Political rhetoric in China can be so subtle and loaded that people often read between the lines of the remarks made by state leaders to find out the true meaning. This is reflected in the mixed interpretations of Xi Jinping's comments on Hong Kong and Chief Executive Leung Chun-ying during his first duty visit to Beijing. Flanked by a new team of officials in charge of the city's affairs, the president-to-be said Beijing's policies on Hong Kong would remain unchanged. The assurance, which came as the city is going through one its most turbulent times since the handover, should be welcome news.
However, Xi also highlighted the need to "comprehensively and accurately understand and implement 'one country, two systems', as well as respect and safeguard the Basic Law". The emphasis, which was not mentioned in the meeting with Macau's leader, raised political eyebrows.
This is not the first time the Basic Law has been put on the agenda. It is often said that too much emphasis has been placed on the "two systems", so much so that the essence of "one country" has been overlooked. The call by the future president for better understanding of the mini-constitution has, inevitably, fuelled concerns that the city is not being administered as it should be from Beijing's point of view.
There is little doubt that Beijing's support and confidence in Hong Kong are as firm as ever. It is encouraging to see that the city's achievements over the past 15 years have been fully recognised by the outgoing premier, Wen Jiabao .
But the popular state leader was also frank about the challenges ahead. Given the current weak state of the world economy, he urged the Hong Kong government to show special concern about six areas: employment, prices, housing, poverty, the environment and an ageing population. This should be a timely reminder to the Leung team to work harder to improve people's livelihoods.
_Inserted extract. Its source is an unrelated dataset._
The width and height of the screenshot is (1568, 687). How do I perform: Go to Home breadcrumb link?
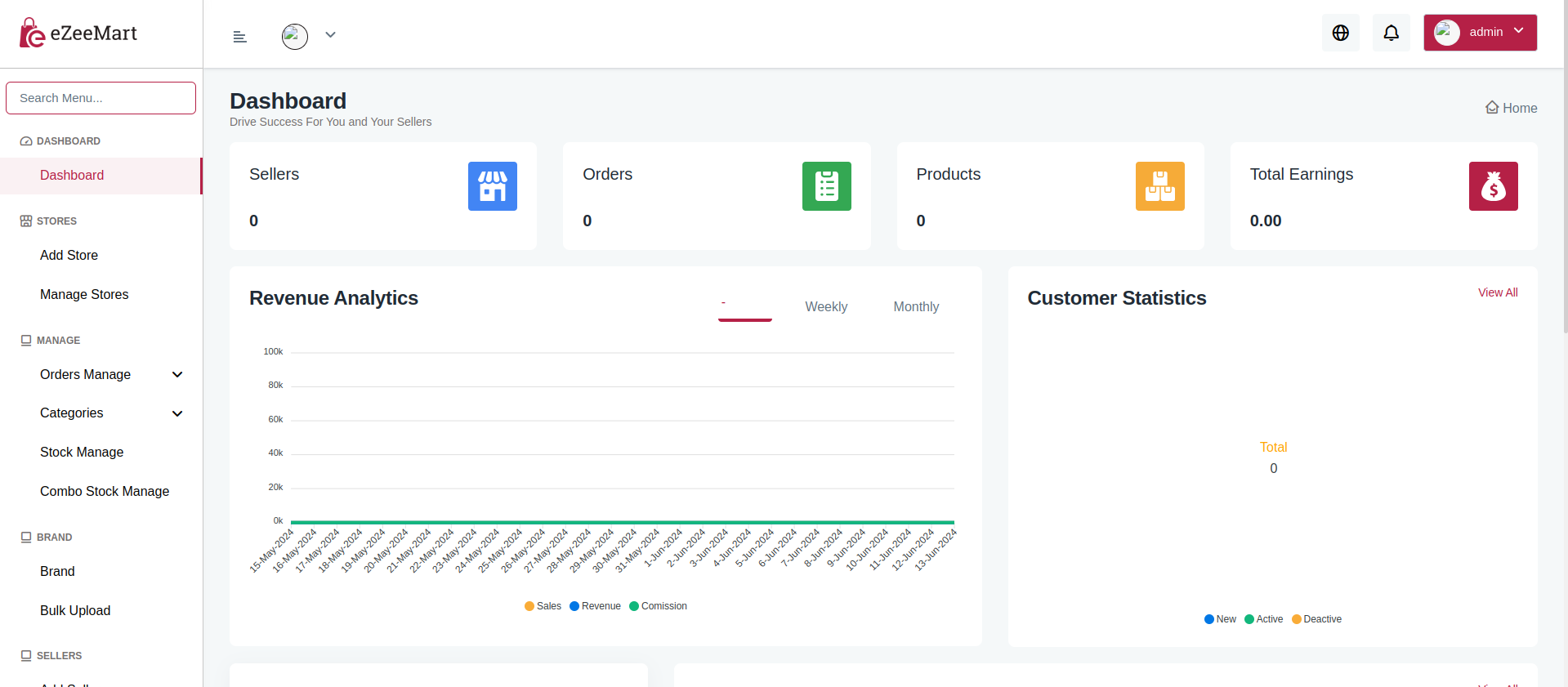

With the embattled chief executive facing an unprecedented move of impeachment in the Legislative Council, the show of support by state leaders over the past two days was to be expected. Although the motion, backed by 27 pan-democratic lawmakers, is unlikely to win support from the pro-government camp, Leung is fighting an uphill battle to restore confidence in his authority. Beijing's affirmation of his leadership can dispel rumours that he may be replaced. But it will do little to make his job easier.